Ethical analysis of a security-related scenario

File: misc/ethics.pdf (or .txt)

Goals

Rubric

1 - author name(s) 5 - addressing at least minimally all the questions in the assignment 5 - depth, persuasiveness, and thoroughness of your responses

Solo or with a partner

This assignment involves a computer security scenario with potential ethical implications. Your job is to analyze the ethics of the scenario. I have presented two scenarios: pick one of them, whichever you prefer, to analyze.

Scenario #1: responsible reporting of security vulnerabilities

You have discovered a bug in the InstaToonz music-sharing app. This bug is a nasty one that would allow an attacker to read the contents of all the private InstaToonz direct messages for anyone who has ever posted a public InstaToonz message. This bug threatens the privacy of hundreds of millions of InstaToonz users.

You want to report this bug to InstaToonz, Inc. to protect their customers, but you know that the last time somebody reported a security bug to them privately, InstaToonz sued the bug-reporter in North Carolina and also called in the FBI, causing the person significant hassle and expense. The case was briefly a cause célèbre in the tech world, with calls for boycotts and state and Congressional action. Eventually, after a fair amount of sabre-rattling, InstaToonz dropped the suit. But at the same time, they released a statement articulating their belief that all security researchers (which InstaToonz always put inside scare quotes) are engaging in attempted thievery of trade secrets. After a brief investigation upon being first contacted by InstaToonz, the FBI declined to pursue the matter further. InstaToonz has refused all demands that they establish a bug bounty program.

This scenario has an interesting legal twist if it occurs in the US. If you choose to analyze this scenario, take into account in your analysis two possible options:

Scenario #2: your company's customers' personal data

Your company, Beerz, is an early-stage startup with the world-changing vision of connecting people to local breweries. When a user launches version 1.0 of the Beerz app, the app sends the user's location to the beerz.com API, which sends a map of local breweries back to the app. The server immediately discards the user's location once the map is generated.

You joined the Beerz development team recently, drawn certainly by your love of beer and app-building, but also in part by pitch the CTO gave you. In particular, she said that Beerz was dedicated to providing a simple, useful service to users in exchange for a modest subscription fee. "We're not going to participate in surveillance capitalism. We protect our users' data while we have it, and we discard it when we're done with it." You were sold right then, and you have now been put in charge of feature development for Beerz 2.0. (The Beerz 1.1 team is currently whacking bugs as fast as they can go. It's a startup; the code is a mess.)

On your list of potential new features for Beerz 2.0 are these ideas:

You give a presentation to the bosses about your team's proposed new features, including the ones described above. When you get to those two features, you spend several slides talking about the fact that these features will require storing users' location data, and your plan for how to preserve their privacy (mostly via a strict policy of scrubbing all user data that is more than one week old).

The bosses love your presentation and give their blessing to you to push forward to design and implementation. But then the CEO says "Let's wait a bit on the data-scrubbing. I was at a conference last week, and some of the people there were talking about how much additional revenue they've been able to generate by bundling anonymized location data for sale." Replying to the CEO, one of your development colleagues (a deeply annoying and profoundly clueless fellow) enthusiastically says "You know, I think we could probably get all the old location data out of the API's archived web logs, since we send the user's location as a GET parameter so it's in the URL that gets stored in the log." The CEO is super-excited about this and the meeting ends. The CTO, who has not yet commented on this last part of the meeting, congratulates you on an excellent presentation and then gives you a worried look before heading back to her office.

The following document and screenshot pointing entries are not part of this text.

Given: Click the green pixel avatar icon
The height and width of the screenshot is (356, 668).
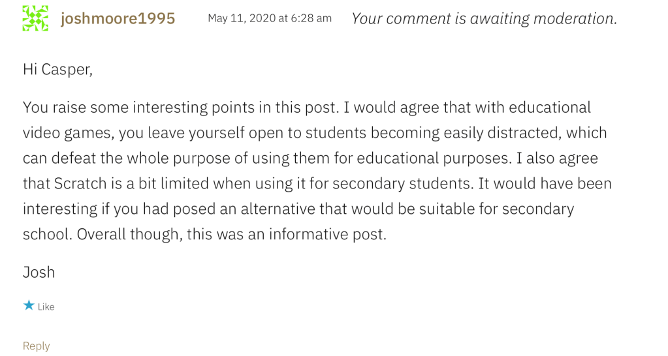Looking at the screenshot, I should point(35,18).
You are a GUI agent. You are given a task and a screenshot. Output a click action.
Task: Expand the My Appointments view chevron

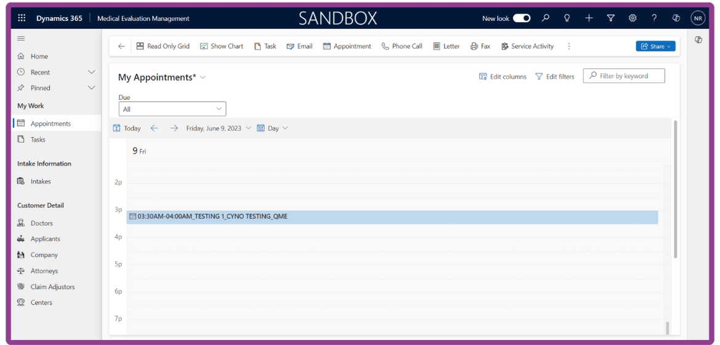[203, 77]
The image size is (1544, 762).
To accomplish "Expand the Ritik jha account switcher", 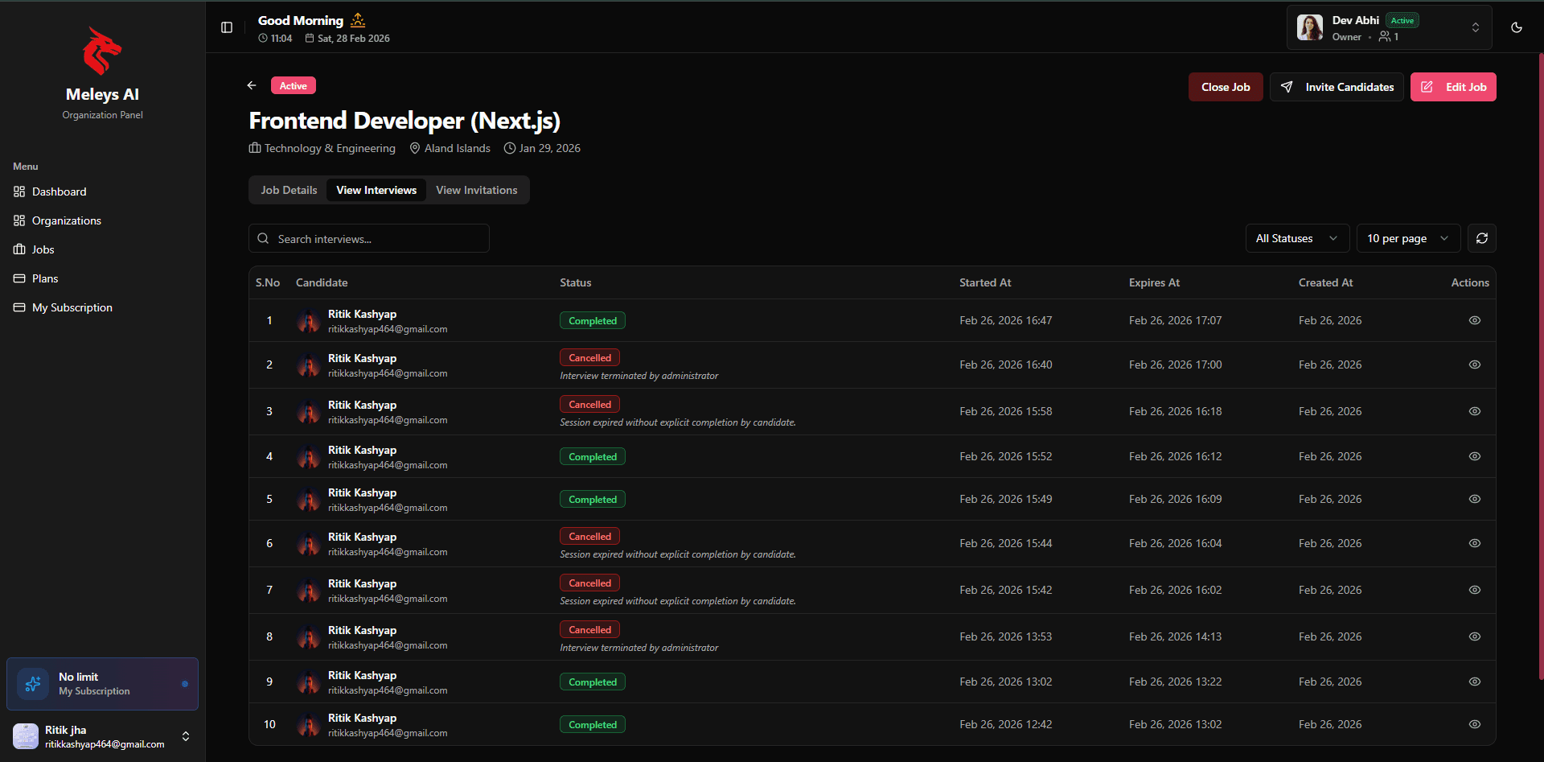I will coord(186,735).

You like your job, you love working with nearly all your co-workers, and you really believe in the vision of Beerz that the CTO shared with you during your interview. But you also care about your customers' privacy.

Now what?

What to hand in

The goal of this assignment is to get you to think seriously about the ethics of a tricky situation. To give some structure to your analysis, I'd like you to organize your report around the following questions.

  1. Identify the main ethical question or questions faced by the main character ("you") in the scenario. This will certainly include "what should you do?", but there may be other interesting questions to consider.
  2. For each stakeholder (or category of stakeholders) in the scenario, identify the stakeholder's relevant rights.
  3. List any information missing from the scenario that you would like to have to help you make better choices.
  4. Describe your possible actions, and discuss the likely consequences of those actions.
  5. Discuss whether the ACM Code of Ethics and Professional Conduct offers any relevant guidance.
  6. Describe and justify your recommended action, as well as your answers to any other questions you presented in part A.

Keep your write-up concise but detailed. At a rough guess, I'd expect your write-up to take 2-3 pages.